Writers are born in order to write. Arthur Rimbaud was a French
poet who was regarded by many critics in his times as the best
writer. Victor Hugo regarded him as little Shakespeare. He started
writing or rather he became a writer at a very tender age - and by
the age of 17 he was at top of his career was well known all over
France. By the age of 21 years he completely retired from writing
all together. He did not retire because writing made him rich and
wealthy. In fact he did not generate any real significa income from
his writing, yet he was great. Rimbaud's poetry, as well as his
life, made an indelible impression on 20th century writers,
musicians and artists. Pablo Picasso, Dylan Thomas, Allen Ginsberg,
Vladimir Nabokov, Bob Dylan, Patti Smith, Léo Ferré and Jim
Morrison have been influenced by his poetry and life
Arthur Rimbaud is a good personification of the idea that it
appears a writer is a born writer more than trained writer. I say
it appears, because still there are other people who became
writers, good writers through hard years of trial and error, or
they learned to become good writers because circumstances channeled
them to be writers, like finding themselves in a job that required
a lot of writing.

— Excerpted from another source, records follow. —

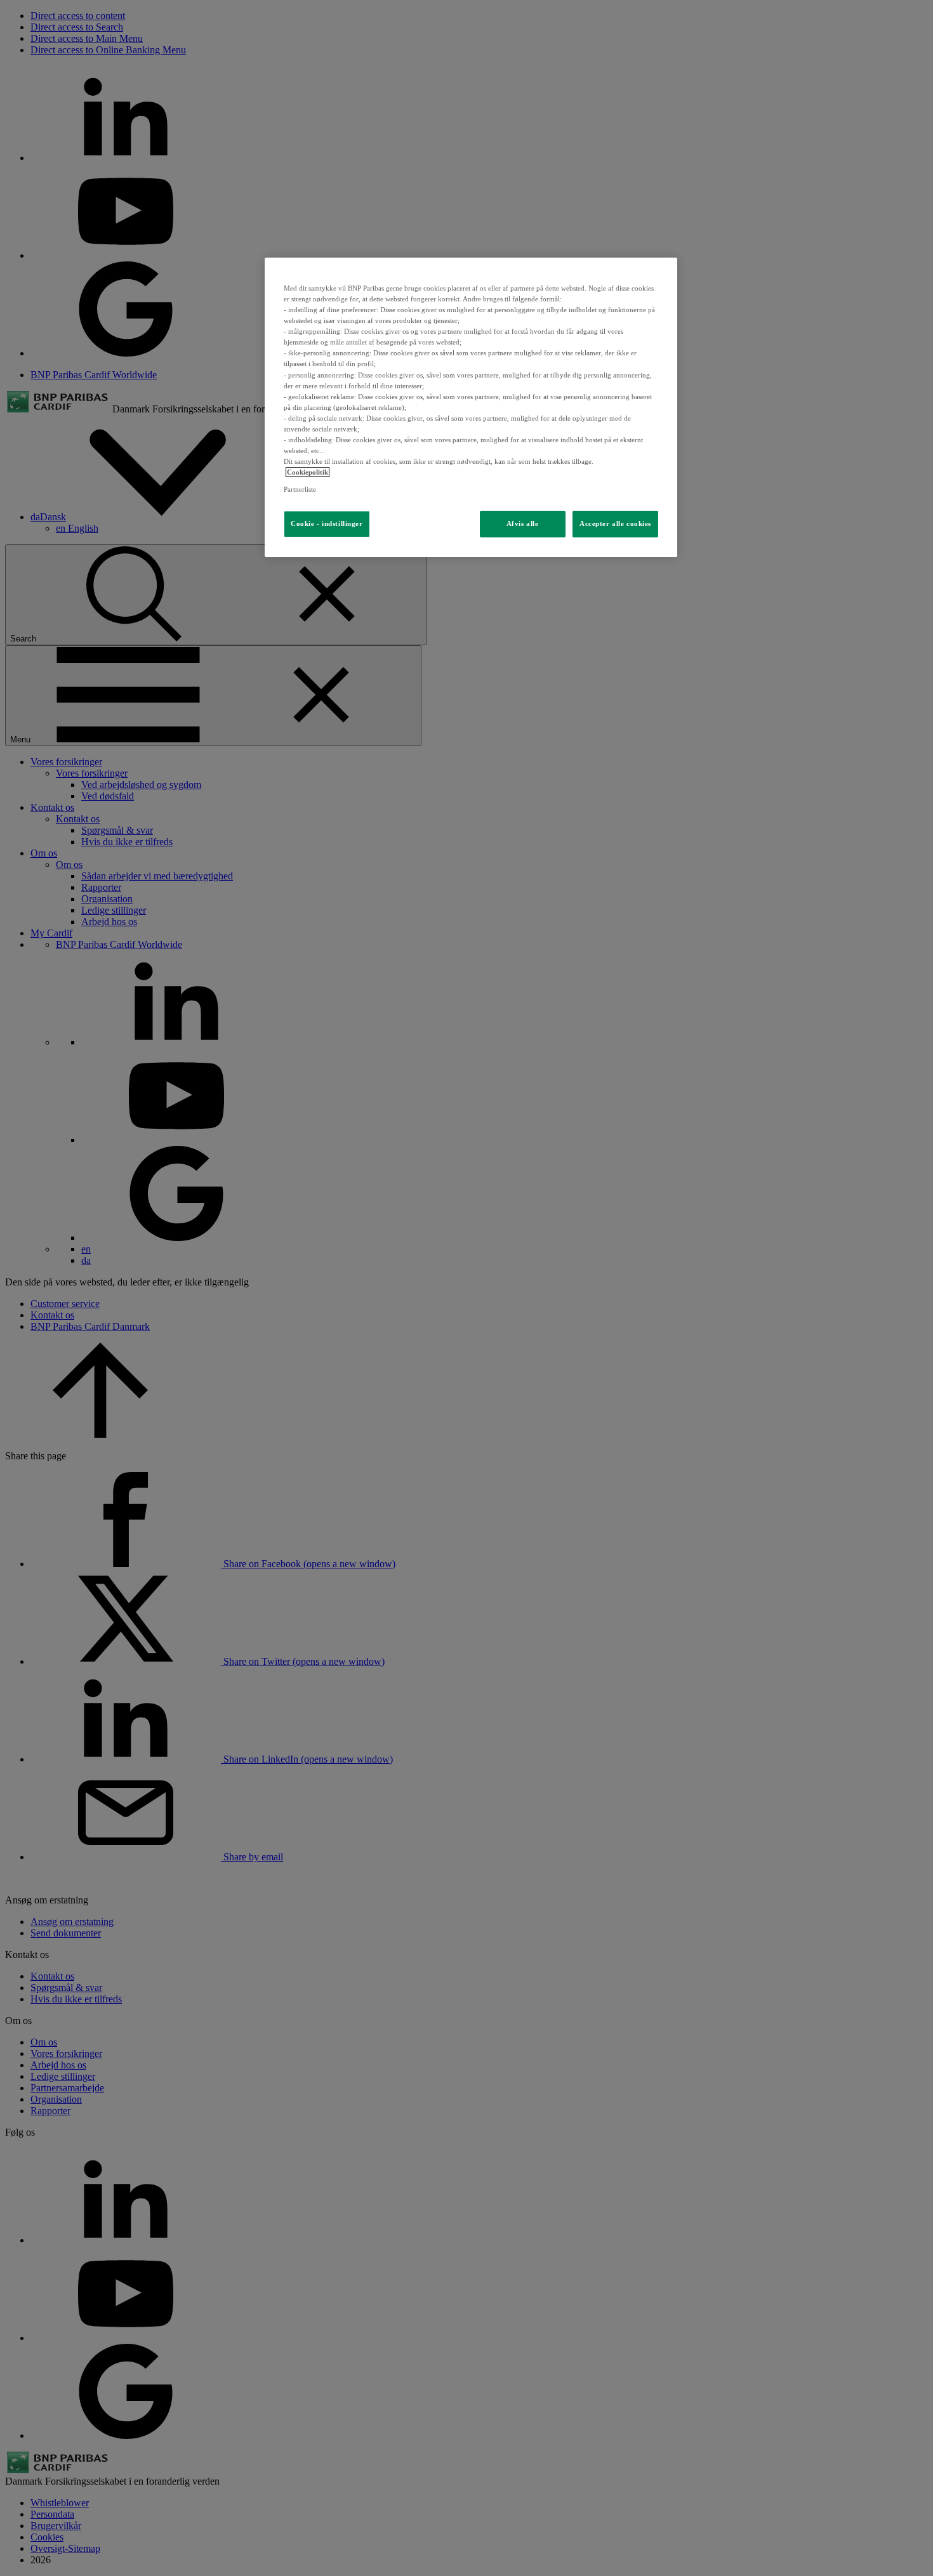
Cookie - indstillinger (327, 523)
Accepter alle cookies (615, 523)
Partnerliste (300, 489)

In that way they came to the profession of
writing accidentally.
But consider the writers like Arthur Rimbaud; consider also
William Shakespeare, Consider Victor Hugo and Emily Dickinson. By
all probabilities you will agree that true writing you come into
this world with it; you come into this world as a writer. Writers
are born not trained. Consider what Arthur Rimbaud once said
referring to a poet. I will say the quotation below by Arthur
Rimbaud is not only about poets but writers in general, viz article
writer, fiction writer and so on. Here is what Arthur Rimbaud said
at the age of 17 years old describing and defining a poet:
"The first study for the man who wants to be a poet is knowledge
of himself, complete: he searches for his soul, he inspects it, he
puts it to the test, he learns it. As soon as he has learned it, he
must cultivate it! I say that one must be a seer, make oneself a
seer. The poet becomes a seer through a long, immense, and reasoned
derangement of all the senses. All shapes of love suffering,
madness. He searches himself, he exhausts all poisons in himself,
to keep only the quintessences. Ineffable torture where he needs
all his faith, all his superhuman strength, where he becomes among
all men the great patient, the great criminal, the great accursed
one--and the supreme Scholar! For he reaches the unknown! ....So
the poet is actually a thief of Fire!"